Furthermore, the Board, now on notice about the significant challenges that § 20.1303
(and, by extension, the manner in which it conducts its business) could face under precedential
5
review, should have a first opportunity to respond. See Pacheco v. Gibson, 27 Vet.App. 21,
33-34 (2014) (en banc) (Pietsch, J., concurring) (explaining that the issue before the Court should
be remanded partly on the basis of judicial economy and noting that it is in VA’s interest to
“‘protect agency administrative authority'” and that “‘even if the agency rejects the individual’s
arguments, in some instances a better record is made for appellant review of the agency
decision'”) (quoting Maggitt v. West, 202 F.3d 1370, 1377 (Fed. Cir. 2000)).
B. Board’s Analysis
Review of the Board’s decision reveals that it is not in accordance with the Court’s June
2014 memorandum decision. Indeed, rather than fairly respond to the Court’s observations and
criticisms, the Board seems to have taken pains to avoid the Court’s conclusions. Consequently,
it produced a decision that compounded the errors that the Court identified in June 2014 and that
decision is deficient for a number of reasons.
First, in its June 2015 remand decision, the Board ordered the RO to “seek an opinion,
report, or other appropriate evidence from an environmental toxicologist specializing in Agent
Orange and related chemicals to address the issue of whether the [appellant] was exposed to
Agent Orange during service at Fort Drum in August 1974.” R. at 56. It further stated that the
environmental toxicologist should “address the question of whether it is at least as likely as not
that the [appellant] was exposed to Agent Orange.” R. at 56-57.

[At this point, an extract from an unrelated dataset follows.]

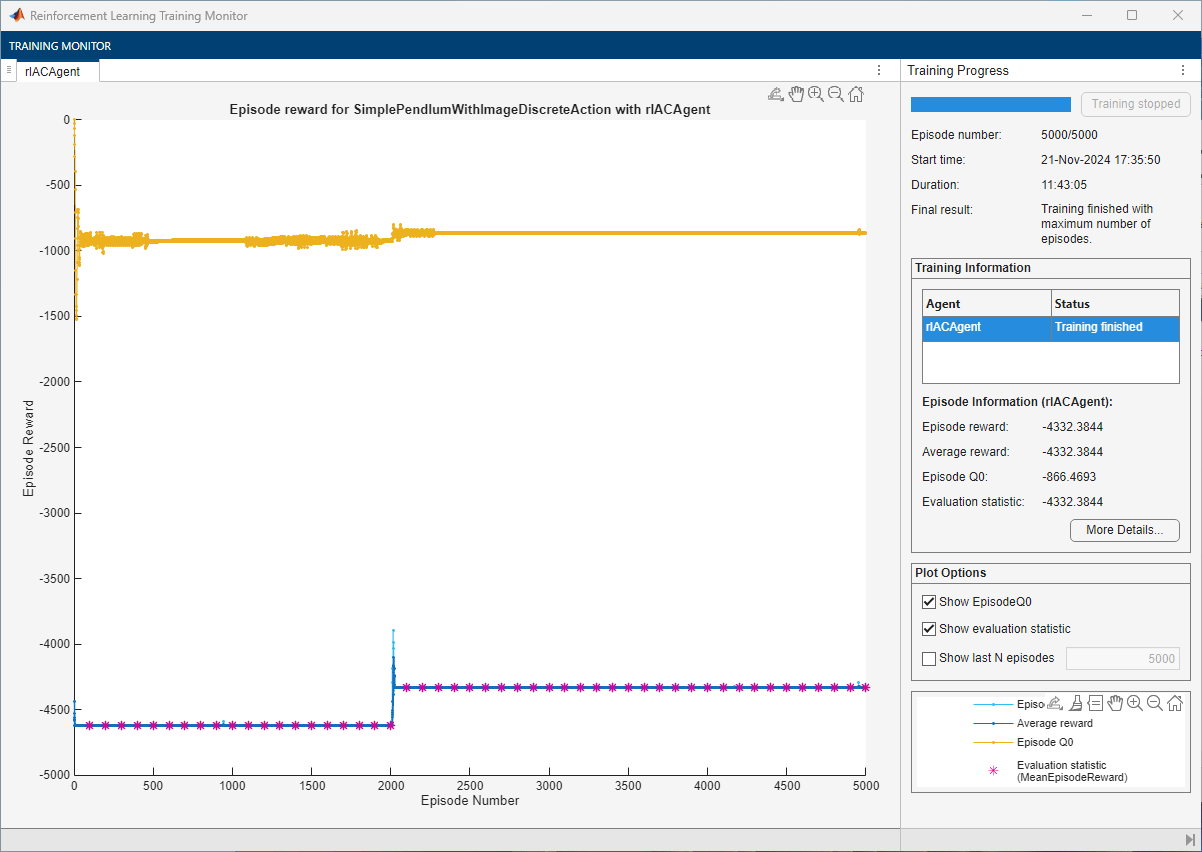This screenshot has width=1202, height=852.
Task: Click the last N episodes number field
Action: coord(1122,658)
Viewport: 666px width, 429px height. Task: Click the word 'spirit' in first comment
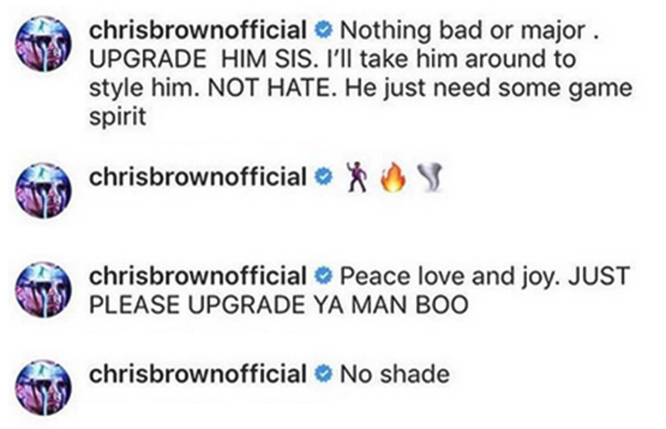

In response, the RO forwarded to the Board a report prepared for VA’s compensation
service in February 2014 by a consultant working under VA contract titled “Investigation into the
Environmental Fate of TCDD/Dioxin” (February 2014 report). R. at 58-80. That document
was prepared more than a year before the Board issued its remand decision, contains no
information about Fort Drum, and does not discuss the appellant’s case or any other.

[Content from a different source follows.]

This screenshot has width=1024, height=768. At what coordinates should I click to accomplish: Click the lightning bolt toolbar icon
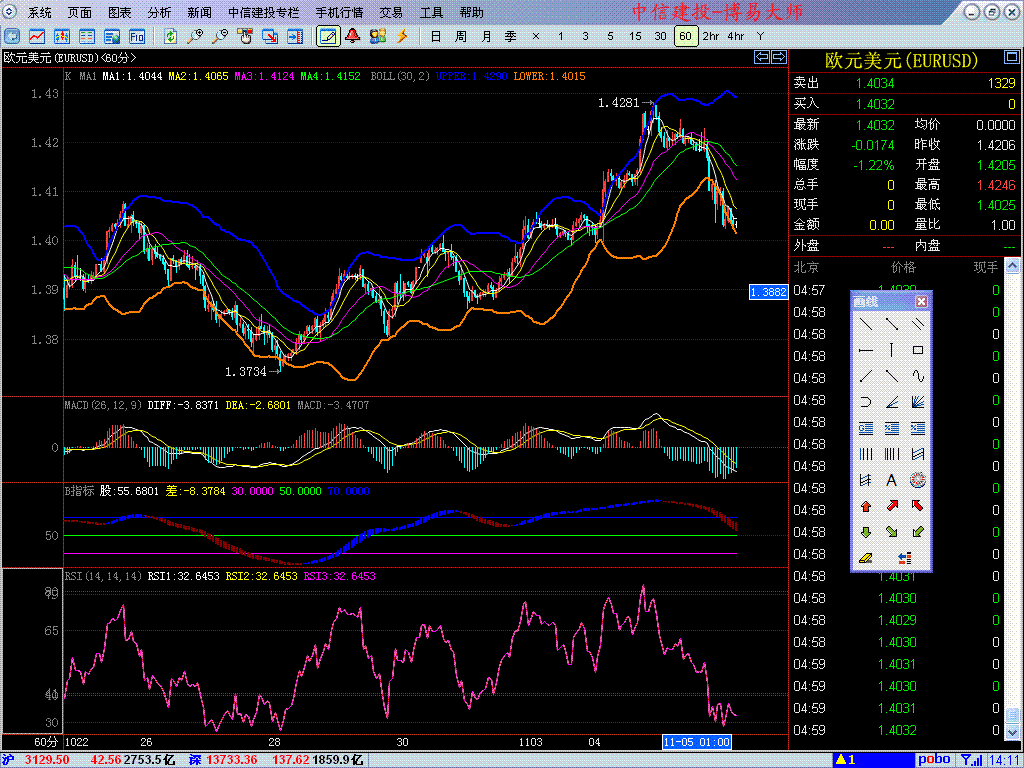(x=403, y=36)
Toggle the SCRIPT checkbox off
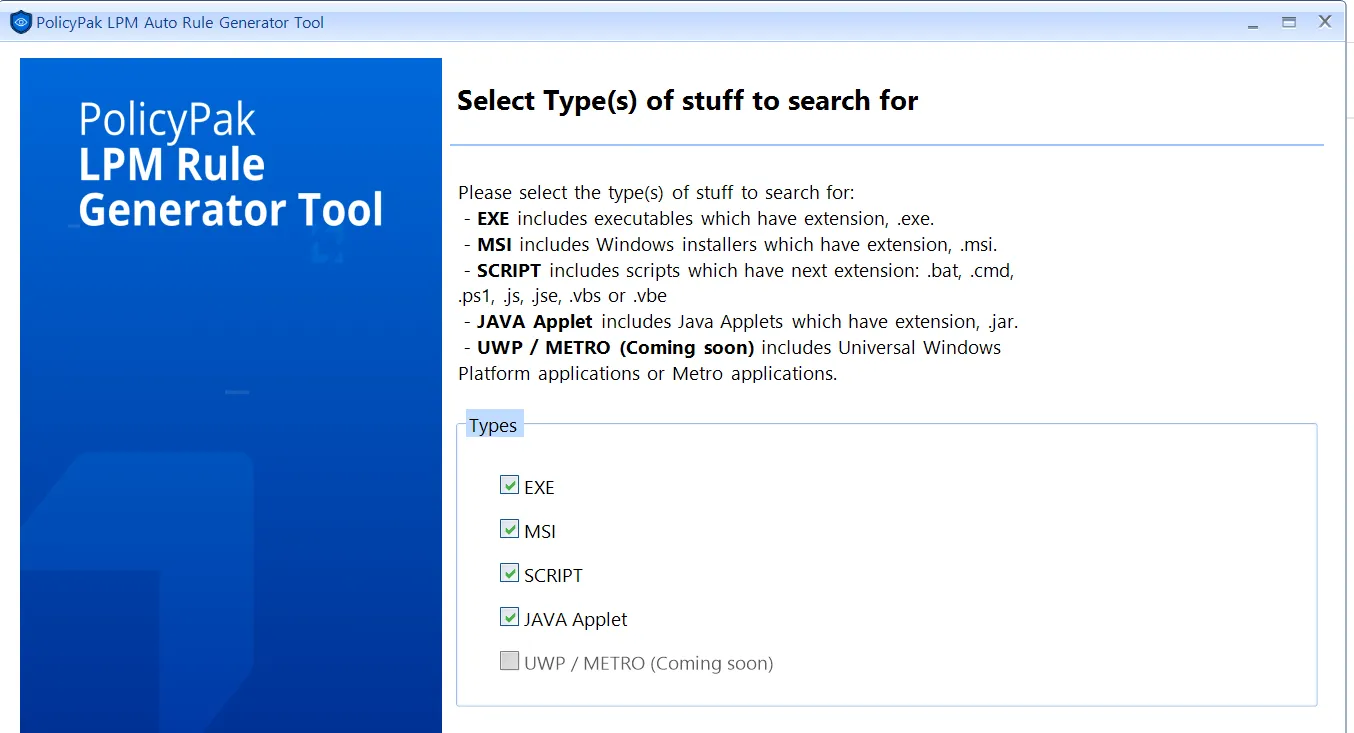Screen dimensions: 1354x733 (510, 573)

In the decision presently on appeal, the Board wrote that “[w]hile the February 2014
Report does not address the specifics involved in the [appellant’s] case, the Board finds that
substantial compliance with the June 2015 Remand directives has been achieved.” R. at 22.
That is absurd. The Board believed that it could not reach a decision until an expert opined
about whether the appellant was exposed to Agent Orange. The RO did not obtain that opinion.

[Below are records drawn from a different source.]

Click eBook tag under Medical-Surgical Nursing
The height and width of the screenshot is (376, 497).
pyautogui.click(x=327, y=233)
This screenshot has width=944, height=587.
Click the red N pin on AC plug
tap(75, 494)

It doesn’t seem like it even tried. The Board’s conclusion that the RO substantially complied
6
with its remand instructions is clearly erroneous.2 See Stegall v. West, 11 Vet.App. 268, 271
(1998) (holding “that a remand by this Court or the Board confers on the veteran or other
claimant, as a matter of law, the right to compliance with remand orders”).
Second, in January 2009, James Sampsel, a member of VA’s C&P Policy Staff, wrote that
a “list of herbicide use and test sites outside Vietnam” created by the Department of Defense
“contains 71 sites within the U.S. and in foreign countries where herbicide/Agent Orange use or
testing is acknowledged.” R. at 433. That list, however,
does not contain any references to routine base maintenance activities such as
range management, brush clearing, weed killing, etc. We have been advised by
[the Department of Defense] that such small scale non-tactical herbicide
applications have not been compiled into a list and records of such activity have
not been kept.
Id.
Mr. Sampsel stated that Agent Orange “was used and tested at Fort (Camp) Drum, New
York, in the spring of 1959. Its application was tested with helicopter spraying of 13 drums
over a 4 square mile artillery range. . . . There is no record of testing during 1974 or any other
year.” Id. He stated that “there is no way to verify” whether “small-scale brush clearing
herbicide use along roads from the 1960s to early 1970s” occurred “or know the extent of it or
the chemical content of it.” Id.
In July 2009, unidentified officials at the United States Armed Services Center for
Research of Unit Records (USASCRUR) wrote that “U.S. Army historical records available to us
do not document the spraying, testing, transporting, storage or usage of Agent Orange at Fort
Drum . . . during the period August 17, 1974-August 30, 1974.” R. at 421. The official stated
that
we reviewed the Department of Defense . . . listing of herbicide spray areas and
test sites outside the Republic of Vietnam. The report documents that in 1959 at
Fort Drum, thirteen drums of Agent Orange were sprayed on four square miles
from a helicopter spray device. However, we are unable to document that [the
2 Even if the Court had not found clear error, this case would be subject to remand for reasons or bases
error. The Board’s Stegall conclusion is accompanied by no explanation whatsoever, and the lengthy statement that
the Secretary gave supporting the Board’s determination cannot fill the void left by its inattention to its reasons or
bases responsibilities. See Martin v. Occupational Safety & Health Review Comm’n, 499 U.S. 144, 156 (1991)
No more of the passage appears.